- [Compiti dell'esercizio]
1. Rispondi alle domande seguenti sull'intervista su Berlinguer.
(a) Quale punto dell'intervista interessava a Berlinguer?
(b) Di quale atteggiamento Napolitano accusò Berlinguer?
(c) In casa di chi l'intervistato e Berlinguer capitava che si incontrassero a cena?
2. Stabilisci se ciascuna affermazione concorda con l'intervista su Berlinguer e cita le parole del testo che lo decidono.
(a) Berlinguer rilesse l'intervista senza intermediari.
(b) Napolitano era favorevole al dialogo con il partito di Craxi.
(c) Ingrao accolse l'intervistato con un abbraccio.
3. Prosegui l'intervista su Berlinguer a partire dall'ultima risposta riportata.

- [Estratto del documento]
——

Berlinguer volle rileggerla?
«Sì, tramite Tatò. L’intervista era molto lunga, trattava molti temi, ma a lui interessava solo la questione morale. Così chiese a Tatò se su quel punto specifico avessi riportato correttamente la sua opinione. Una volta rassicurato, diede l’assenso».
L’intervista sollevò polemiche anche dentro il Pci. Napolitano accusò Berlinguer di essersi lasciato andare a un atteggiamento di “pura denuncia”, poco costruttivo.
«Giorgio era “migliorista”, ossia favorevole al dialogo con il partito di Craxi. E Berlinguer non era stato certo tenero con i socialisti, accusati insieme ai democristiani di aver occupato lo Stato per interessi lontani dal bene comune».
Tu con il segretario del Pci avevi buoni rapporti.
«Berlinguer guardava con simpatia a un giornale di editori puri. E non a caso nel corso del nostro incontro denunciò il pericolo che il Corriere della sera cadesse in mano ai partiti, insomma facesse parte della spartizione. Devo aggiungere che tra noi esisteva anche un rapporto privato. Capitava che ci incontrassimo a cena a casa di Tatò. Non c’era una grande intimità, ma ci davamo del tu».
Lui segretario del più grande partito comunista d’occidente, tu liberal di sinistra. Cosa vi univa?
«Mi piacevano le sue idee, la questione morale innanzitutto. Il Pci era davvero un partito diverso dagli altri partiti comunisti e già allora stava maturando il suo strappo dall’Urss, anche se ufficialmente sarebbe arrivato proprio alla fine di quello stesso anno, dopo il colpo di Stato di Jaruzelski».
Berlinguer è stato uno dei pochi politici per cui hai pianto.
«Sì, quando fu colpito a Padova da emorragia cerebrale andai a Botteghe Oscure. Ero addolorato, confuso. E quando Ingrao mi salutò con il braccio teso, di chi non sollecita vicinanza fisica, mi aggrappai al suo collo scosso dai singhiozzi. Lui dovette considerarla una mancanza di dignità, così cercava di scuotermi: su Eugenio, calmati. Ma io continuavo a piangere senza ritegno. Gli dissi che la morte di Berlinguer sarebbe stata una perdita per il partito, ma soprattutto una perdita per la democrazia».

——

- [Dati di partenza]
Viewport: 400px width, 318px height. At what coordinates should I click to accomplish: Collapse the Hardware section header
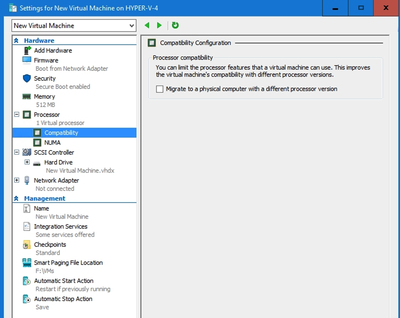[x=16, y=41]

——

- [Soluzioni dell'esercizio]
1.
(a) Gli interessava solo la questione morale.
(b) Lo accusò di essersi lasciato andare a un atteggiamento di "pura denuncia", poco costruttivo.
(c) A casa di Tatò.

2.
(a) No: «Sì, tramite Tatò.»
(b) Sì: «Giorgio era “migliorista”, ossia favorevole al dialogo con il partito di Craxi.»
(c) No: «Ingrao mi salutò con il braccio teso, di chi non sollecita vicinanza fisica»

3.
Berlinguer auspicava che i partiti si ritirassero dallo Stato. Il suo appello non solo non è stato ascoltato ma se è possibile in questi trentacinque anni la situazione è ulteriormente degenerata.
«Sì, la terapia indicata da Berlinguer non è stata seguita. E il malanno diagnosticato è addirittura peggiorato, coinvolgendo anche il Partito democratico. La diversità della sinistra è caduta da tempo, e le tentazioni e le occasioni proliferano sia a destra che a sinistra. Naturalmente è cambiato in modo radicale il contesto. Oggi esiste una questione europea in termini diversi da come si poneva allora. Ed esiste una società globale che impone una diversa velocità nelle decisioni. Per questo noi ci avviamo verso un regime parlamentare monocamerale. Ma perché funzioni in modo realmente democratico, non deve essere un regime parlamentare di “nominati” o “preferiti”: per questo diventa importante la legge elettorale».
Qual è la relazione con la questione morale?
«Il Parlamento deve essere in grado di controllare il potere esecutivo. Altrimenti è in pericolo la democrazia».